* **DESCRIPTION OF THE TASK**:
Top to bottom, output the entries that follow exactly.

* **Data excerpts**:
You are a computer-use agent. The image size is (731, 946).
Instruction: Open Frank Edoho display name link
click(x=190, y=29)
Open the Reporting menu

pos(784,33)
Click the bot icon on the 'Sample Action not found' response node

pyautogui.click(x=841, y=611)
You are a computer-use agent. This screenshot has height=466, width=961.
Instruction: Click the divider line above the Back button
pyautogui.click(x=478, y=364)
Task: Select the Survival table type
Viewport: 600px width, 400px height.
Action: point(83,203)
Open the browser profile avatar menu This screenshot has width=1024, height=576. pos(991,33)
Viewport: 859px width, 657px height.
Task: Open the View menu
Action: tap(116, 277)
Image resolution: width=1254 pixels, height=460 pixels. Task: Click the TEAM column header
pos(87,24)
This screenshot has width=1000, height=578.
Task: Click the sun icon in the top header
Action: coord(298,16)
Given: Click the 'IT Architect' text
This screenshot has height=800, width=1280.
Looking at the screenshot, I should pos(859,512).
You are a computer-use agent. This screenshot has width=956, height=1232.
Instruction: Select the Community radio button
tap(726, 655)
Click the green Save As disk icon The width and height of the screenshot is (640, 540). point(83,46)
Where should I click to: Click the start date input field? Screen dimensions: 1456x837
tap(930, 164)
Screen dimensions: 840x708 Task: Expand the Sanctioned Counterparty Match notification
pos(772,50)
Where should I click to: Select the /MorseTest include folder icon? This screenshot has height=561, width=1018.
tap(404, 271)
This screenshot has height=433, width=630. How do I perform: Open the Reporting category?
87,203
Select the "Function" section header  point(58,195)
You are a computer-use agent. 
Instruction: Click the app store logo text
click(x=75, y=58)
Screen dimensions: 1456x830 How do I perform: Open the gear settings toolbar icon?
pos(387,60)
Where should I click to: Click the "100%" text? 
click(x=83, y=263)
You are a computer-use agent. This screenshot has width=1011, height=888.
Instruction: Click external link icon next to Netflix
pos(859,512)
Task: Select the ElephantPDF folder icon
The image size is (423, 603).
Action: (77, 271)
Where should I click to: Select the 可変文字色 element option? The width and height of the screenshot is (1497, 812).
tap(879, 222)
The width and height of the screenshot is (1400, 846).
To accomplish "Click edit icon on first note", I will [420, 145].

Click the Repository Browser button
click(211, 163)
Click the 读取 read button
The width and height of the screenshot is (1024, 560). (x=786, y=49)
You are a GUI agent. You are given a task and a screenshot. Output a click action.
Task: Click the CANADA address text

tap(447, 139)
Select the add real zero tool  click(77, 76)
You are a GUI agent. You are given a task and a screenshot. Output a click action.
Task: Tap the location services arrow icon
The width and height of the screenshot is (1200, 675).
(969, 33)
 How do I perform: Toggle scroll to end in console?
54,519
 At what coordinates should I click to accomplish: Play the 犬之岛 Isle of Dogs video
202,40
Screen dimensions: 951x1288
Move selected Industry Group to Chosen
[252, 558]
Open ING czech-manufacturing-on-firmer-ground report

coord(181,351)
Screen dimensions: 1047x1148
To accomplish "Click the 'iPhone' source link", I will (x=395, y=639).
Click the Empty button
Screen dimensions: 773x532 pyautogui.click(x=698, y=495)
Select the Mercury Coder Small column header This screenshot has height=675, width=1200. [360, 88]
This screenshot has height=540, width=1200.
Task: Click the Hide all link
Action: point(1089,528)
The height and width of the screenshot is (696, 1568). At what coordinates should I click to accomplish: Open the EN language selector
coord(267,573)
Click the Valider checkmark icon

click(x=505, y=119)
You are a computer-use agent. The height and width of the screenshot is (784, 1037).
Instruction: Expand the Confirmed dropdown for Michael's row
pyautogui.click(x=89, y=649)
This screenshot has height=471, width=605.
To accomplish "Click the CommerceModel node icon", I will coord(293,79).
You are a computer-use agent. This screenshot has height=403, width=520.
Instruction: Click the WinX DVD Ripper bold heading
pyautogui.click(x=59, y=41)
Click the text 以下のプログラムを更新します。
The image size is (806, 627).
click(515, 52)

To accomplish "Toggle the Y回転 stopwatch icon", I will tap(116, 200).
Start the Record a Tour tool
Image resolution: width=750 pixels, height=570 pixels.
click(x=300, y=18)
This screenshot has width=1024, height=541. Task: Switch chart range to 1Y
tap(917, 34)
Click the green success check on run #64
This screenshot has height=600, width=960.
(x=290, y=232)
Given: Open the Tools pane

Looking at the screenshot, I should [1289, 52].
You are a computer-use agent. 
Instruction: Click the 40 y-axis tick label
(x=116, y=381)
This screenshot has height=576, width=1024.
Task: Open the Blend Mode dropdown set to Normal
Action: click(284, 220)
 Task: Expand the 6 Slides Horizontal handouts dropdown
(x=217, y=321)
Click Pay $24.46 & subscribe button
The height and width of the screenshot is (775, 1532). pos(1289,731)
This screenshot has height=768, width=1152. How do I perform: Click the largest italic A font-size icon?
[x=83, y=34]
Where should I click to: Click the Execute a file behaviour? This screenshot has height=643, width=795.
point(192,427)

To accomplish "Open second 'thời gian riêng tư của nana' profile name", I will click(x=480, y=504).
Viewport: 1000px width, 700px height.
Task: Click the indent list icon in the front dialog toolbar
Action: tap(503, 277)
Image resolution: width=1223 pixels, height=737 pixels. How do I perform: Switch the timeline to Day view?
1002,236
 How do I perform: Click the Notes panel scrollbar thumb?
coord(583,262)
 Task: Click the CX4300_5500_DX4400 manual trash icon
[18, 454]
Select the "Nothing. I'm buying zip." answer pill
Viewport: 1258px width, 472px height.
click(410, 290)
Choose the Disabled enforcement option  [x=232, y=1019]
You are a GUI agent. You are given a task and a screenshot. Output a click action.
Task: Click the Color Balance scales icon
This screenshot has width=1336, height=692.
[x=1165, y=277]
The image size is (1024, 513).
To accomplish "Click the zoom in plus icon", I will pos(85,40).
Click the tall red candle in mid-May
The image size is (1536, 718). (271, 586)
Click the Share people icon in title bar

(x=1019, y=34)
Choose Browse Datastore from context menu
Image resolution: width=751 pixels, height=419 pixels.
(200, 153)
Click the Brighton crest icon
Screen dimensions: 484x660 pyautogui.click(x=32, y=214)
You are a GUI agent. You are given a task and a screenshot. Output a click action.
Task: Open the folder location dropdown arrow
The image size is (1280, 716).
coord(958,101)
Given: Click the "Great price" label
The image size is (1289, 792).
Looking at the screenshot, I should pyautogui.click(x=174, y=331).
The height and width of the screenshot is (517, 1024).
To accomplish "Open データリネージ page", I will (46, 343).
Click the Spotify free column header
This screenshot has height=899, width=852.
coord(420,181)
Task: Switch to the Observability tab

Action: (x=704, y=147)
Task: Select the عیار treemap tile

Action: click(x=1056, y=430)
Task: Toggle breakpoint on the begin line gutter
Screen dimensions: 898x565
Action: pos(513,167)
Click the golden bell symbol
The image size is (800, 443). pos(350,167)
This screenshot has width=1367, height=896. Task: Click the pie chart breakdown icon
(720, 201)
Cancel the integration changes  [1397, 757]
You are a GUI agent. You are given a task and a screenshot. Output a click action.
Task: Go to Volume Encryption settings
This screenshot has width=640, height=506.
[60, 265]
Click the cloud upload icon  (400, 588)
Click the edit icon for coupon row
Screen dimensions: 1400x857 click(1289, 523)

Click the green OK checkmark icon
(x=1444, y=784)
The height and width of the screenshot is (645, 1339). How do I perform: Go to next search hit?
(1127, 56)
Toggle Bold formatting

* **SOLUTION FOR THIS PROBLEM**:
You are a computer-use agent. The image size is (731, 946).
Instruction: Open Frank Edoho display name link
click(x=190, y=29)
Open the Reporting menu

pos(784,33)
Click the bot icon on the 'Sample Action not found' response node

pyautogui.click(x=841, y=611)
You are a computer-use agent. This screenshot has height=466, width=961.
Instruction: Click the divider line above the Back button
pyautogui.click(x=478, y=364)
Task: Select the Survival table type
Viewport: 600px width, 400px height.
Action: point(83,203)
Open the browser profile avatar menu This screenshot has width=1024, height=576. pos(991,33)
Viewport: 859px width, 657px height.
Task: Open the View menu
Action: tap(116, 277)
Image resolution: width=1254 pixels, height=460 pixels. Task: Click the TEAM column header
pos(87,24)
This screenshot has width=1000, height=578.
Task: Click the sun icon in the top header
Action: coord(298,16)
Given: Click the 'IT Architect' text
This screenshot has height=800, width=1280.
Looking at the screenshot, I should pos(859,512).
You are a computer-use agent. This screenshot has width=956, height=1232.
Instruction: Select the Community radio button
tap(726, 655)
Click the green Save As disk icon The width and height of the screenshot is (640, 540). point(83,46)
Where should I click to: Click the start date input field? Screen dimensions: 1456x837
tap(930, 164)
Screen dimensions: 840x708 Task: Expand the Sanctioned Counterparty Match notification
pos(772,50)
Where should I click to: Select the /MorseTest include folder icon? This screenshot has height=561, width=1018.
tap(404, 271)
This screenshot has height=433, width=630. How do I perform: Open the Reporting category?
87,203
Select the "Function" section header  point(58,195)
You are a computer-use agent. 
Instruction: Click the app store logo text
click(x=75, y=58)
Screen dimensions: 1456x830 How do I perform: Open the gear settings toolbar icon?
pos(387,60)
Where should I click to: Click the "100%" text? 
click(x=83, y=263)
You are a computer-use agent. This screenshot has width=1011, height=888.
Instruction: Click external link icon next to Netflix
pos(859,512)
Task: Select the ElephantPDF folder icon
The image size is (423, 603).
Action: (77, 271)
Where should I click to: Select the 可変文字色 element option? The width and height of the screenshot is (1497, 812).
tap(879, 222)
The width and height of the screenshot is (1400, 846).
To accomplish "Click edit icon on first note", I will [420, 145].

Click the Repository Browser button
click(211, 163)
Click the 读取 read button
The width and height of the screenshot is (1024, 560). (x=786, y=49)
You are a GUI agent. You are given a task and a screenshot. Output a click action.
Task: Click the CANADA address text

tap(447, 139)
Select the add real zero tool  click(77, 76)
You are a GUI agent. You are given a task and a screenshot. Output a click action.
Task: Tap the location services arrow icon
The width and height of the screenshot is (1200, 675).
(969, 33)
 How do I perform: Toggle scroll to end in console?
54,519
 At what coordinates should I click to accomplish: Play the 犬之岛 Isle of Dogs video
202,40
Screen dimensions: 951x1288
Move selected Industry Group to Chosen
[252, 558]
Open ING czech-manufacturing-on-firmer-ground report

coord(181,351)
Screen dimensions: 1047x1148
To accomplish "Click the 'iPhone' source link", I will (x=395, y=639).
Click the Empty button
Screen dimensions: 773x532 pyautogui.click(x=698, y=495)
Select the Mercury Coder Small column header This screenshot has height=675, width=1200. [360, 88]
This screenshot has height=540, width=1200.
Task: Click the Hide all link
Action: point(1089,528)
The height and width of the screenshot is (696, 1568). At what coordinates should I click to accomplish: Open the EN language selector
coord(267,573)
Click the Valider checkmark icon

click(x=505, y=119)
You are a computer-use agent. The height and width of the screenshot is (784, 1037).
Instruction: Expand the Confirmed dropdown for Michael's row
pyautogui.click(x=89, y=649)
This screenshot has height=471, width=605.
To accomplish "Click the CommerceModel node icon", I will coord(293,79).
You are a computer-use agent. This screenshot has height=403, width=520.
Instruction: Click the WinX DVD Ripper bold heading
pyautogui.click(x=59, y=41)
Click the text 以下のプログラムを更新します。
The image size is (806, 627).
click(515, 52)

To accomplish "Toggle the Y回転 stopwatch icon", I will tap(116, 200).
Start the Record a Tour tool
Image resolution: width=750 pixels, height=570 pixels.
click(x=300, y=18)
This screenshot has width=1024, height=541. Task: Switch chart range to 1Y
tap(917, 34)
Click the green success check on run #64
This screenshot has height=600, width=960.
(x=290, y=232)
Given: Open the Tools pane

Looking at the screenshot, I should [1289, 52].
You are a computer-use agent. 
Instruction: Click the 40 y-axis tick label
(x=116, y=381)
This screenshot has height=576, width=1024.
Task: Open the Blend Mode dropdown set to Normal
Action: click(284, 220)
 Task: Expand the 6 Slides Horizontal handouts dropdown
(x=217, y=321)
Click Pay $24.46 & subscribe button
The height and width of the screenshot is (775, 1532). pos(1289,731)
This screenshot has height=768, width=1152. How do I perform: Click the largest italic A font-size icon?
[x=83, y=34]
Where should I click to: Click the Execute a file behaviour? This screenshot has height=643, width=795.
point(192,427)

To accomplish "Open second 'thời gian riêng tư của nana' profile name", I will click(x=480, y=504).
Viewport: 1000px width, 700px height.
Task: Click the indent list icon in the front dialog toolbar
Action: tap(503, 277)
Image resolution: width=1223 pixels, height=737 pixels. How do I perform: Switch the timeline to Day view?
1002,236
 How do I perform: Click the Notes panel scrollbar thumb?
coord(583,262)
 Task: Click the CX4300_5500_DX4400 manual trash icon
[18, 454]
Select the "Nothing. I'm buying zip." answer pill
Viewport: 1258px width, 472px height.
click(410, 290)
Choose the Disabled enforcement option  [x=232, y=1019]
You are a GUI agent. You are given a task and a screenshot. Output a click action.
Task: Click the Color Balance scales icon
This screenshot has width=1336, height=692.
[x=1165, y=277]
The image size is (1024, 513).
To accomplish "Click the zoom in plus icon", I will pos(85,40).
Click the tall red candle in mid-May
The image size is (1536, 718). (271, 586)
Click the Share people icon in title bar

(x=1019, y=34)
Choose Browse Datastore from context menu
Image resolution: width=751 pixels, height=419 pixels.
(200, 153)
Click the Brighton crest icon
Screen dimensions: 484x660 pyautogui.click(x=32, y=214)
You are a GUI agent. You are given a task and a screenshot. Output a click action.
Task: Open the folder location dropdown arrow
The image size is (1280, 716).
coord(958,101)
Given: Click the "Great price" label
The image size is (1289, 792).
Looking at the screenshot, I should pyautogui.click(x=174, y=331).
The height and width of the screenshot is (517, 1024).
To accomplish "Open データリネージ page", I will (46, 343).
Click the Spotify free column header
This screenshot has height=899, width=852.
coord(420,181)
Task: Switch to the Observability tab

Action: (x=704, y=147)
Task: Select the عیار treemap tile

Action: click(x=1056, y=430)
Task: Toggle breakpoint on the begin line gutter
Screen dimensions: 898x565
Action: pos(513,167)
Click the golden bell symbol
The image size is (800, 443). pos(350,167)
This screenshot has width=1367, height=896. Task: Click the pie chart breakdown icon
(720, 201)
Cancel the integration changes  [1397, 757]
You are a GUI agent. You are given a task and a screenshot. Output a click action.
Task: Go to Volume Encryption settings
This screenshot has width=640, height=506.
[60, 265]
Click the cloud upload icon  (400, 588)
Click the edit icon for coupon row
Screen dimensions: 1400x857 click(1289, 523)

Click the green OK checkmark icon
(x=1444, y=784)
The height and width of the screenshot is (645, 1339). How do I perform: Go to next search hit?
(1127, 56)
Toggle Bold formatting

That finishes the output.